== PROVIDED TEXT

Notebook

Ketiv Qere¶

This notebook can read ketiv-qere info in files issued by the ETCBC and transform them into new features. There will be new features at the word level.

NB This conversion will not work for versions 4 and 4b.

Discussion¶

There are already qere and qere_utf8 features in the MQL of the core data. However, there are several problems with those:

features that contain the after-word material, qere_trailer and qere_trailer_utf8 are missing;
if there is no qere, both features are filled with the empty string. In this way we can make no distinction between a truly empty qere and the absence of a qere.

That is why we reconstruct ketiv and qere from special files that are used by the ETCBC.

In [1]:

import os,sys,re,collections
from tf.fabric import Fabric
from tf.transcription import Transcription
import utils

Pipeline¶

See operation for how to run this script in the pipeline.

In [2]:

if 'SCRIPT' not in locals():
    SCRIPT = False
    FORCE = True
    CORE_NAME = 'bhsa'
    VERSION= 'c'

def stop(good=False):
    if SCRIPT: sys.exit(0 if good else 1)

Setting up the context: source file and target directories¶

The conversion is executed in an environment of directories, so that sources, temp files and results are in convenient places and do not have to be shifted around.

In [3]:

repoBase = os.path.expanduser('~/github/etcbc')
thisRepo = '{}/{}'.format(repoBase, CORE_NAME)

====
== PROVIDED MATERIAL

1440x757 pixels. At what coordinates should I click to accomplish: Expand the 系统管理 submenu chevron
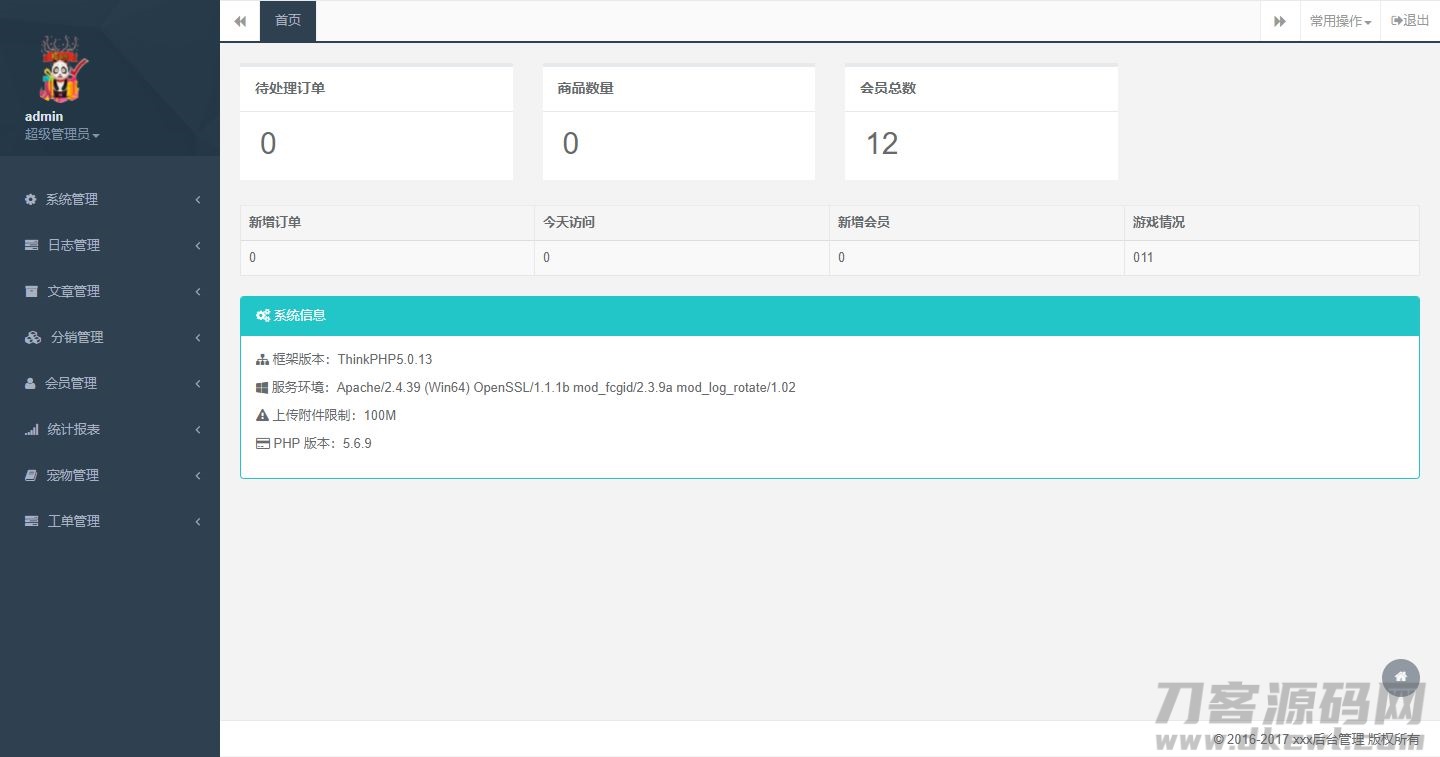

====
== PROVIDED MATERIAL

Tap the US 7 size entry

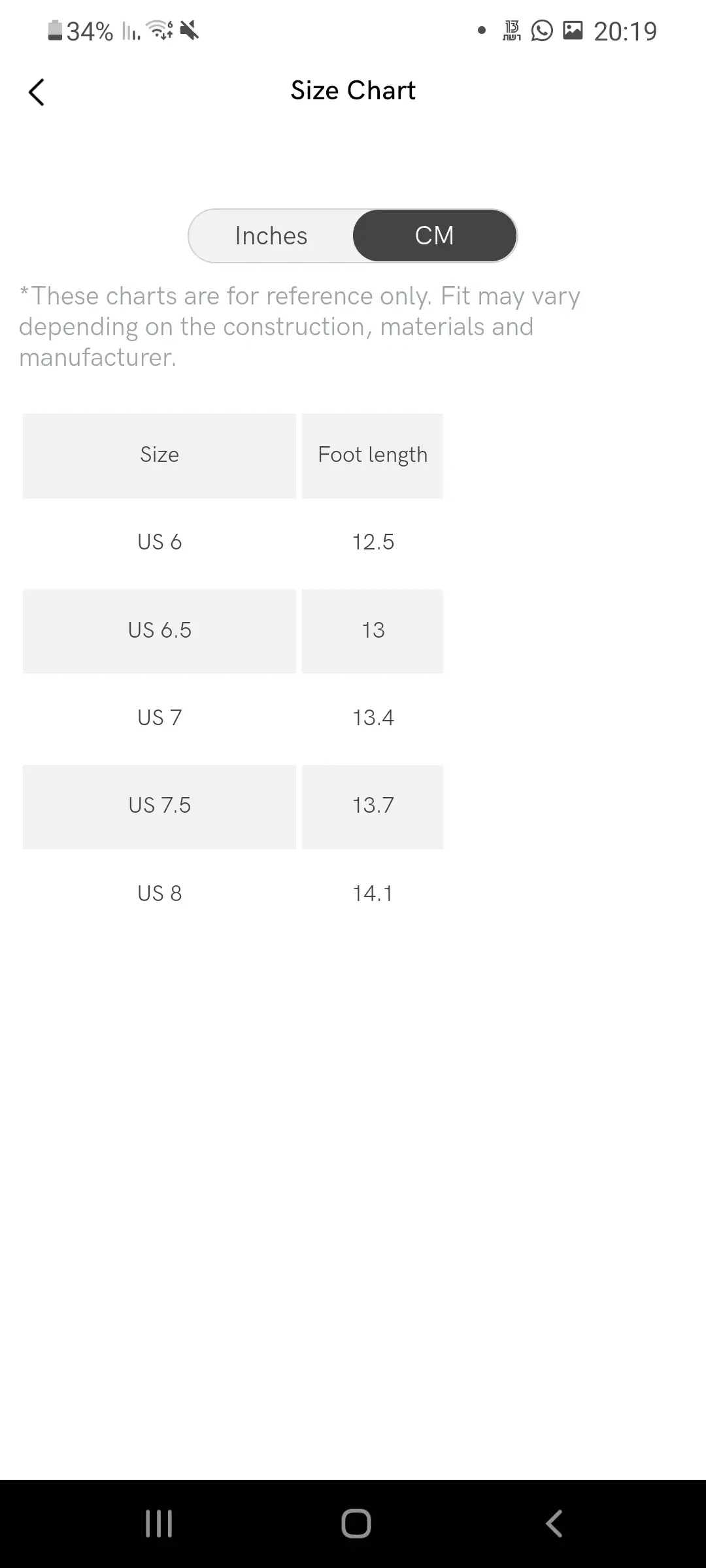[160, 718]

====

§ WRITTEN EXERCISE
Rewrite the part of the notebook between "Discussion¶" and "by the ETCBC.", inclusive, renaming "empty string" as "null value" throughout. Work from the notebook text alone.

§ SOLUTION BELOW
Discussion¶

There are already qere and qere_utf8 features in the MQL of the core data. However, there are several problems with those:

features that contain the after-word material, qere_trailer and qere_trailer_utf8 are missing;
if there is no qere, both features are filled with the null value. In this way we can make no distinction between a truly empty qere and the absence of a qere.

That is why we reconstruct ketiv and qere from special files that are used by the ETCBC.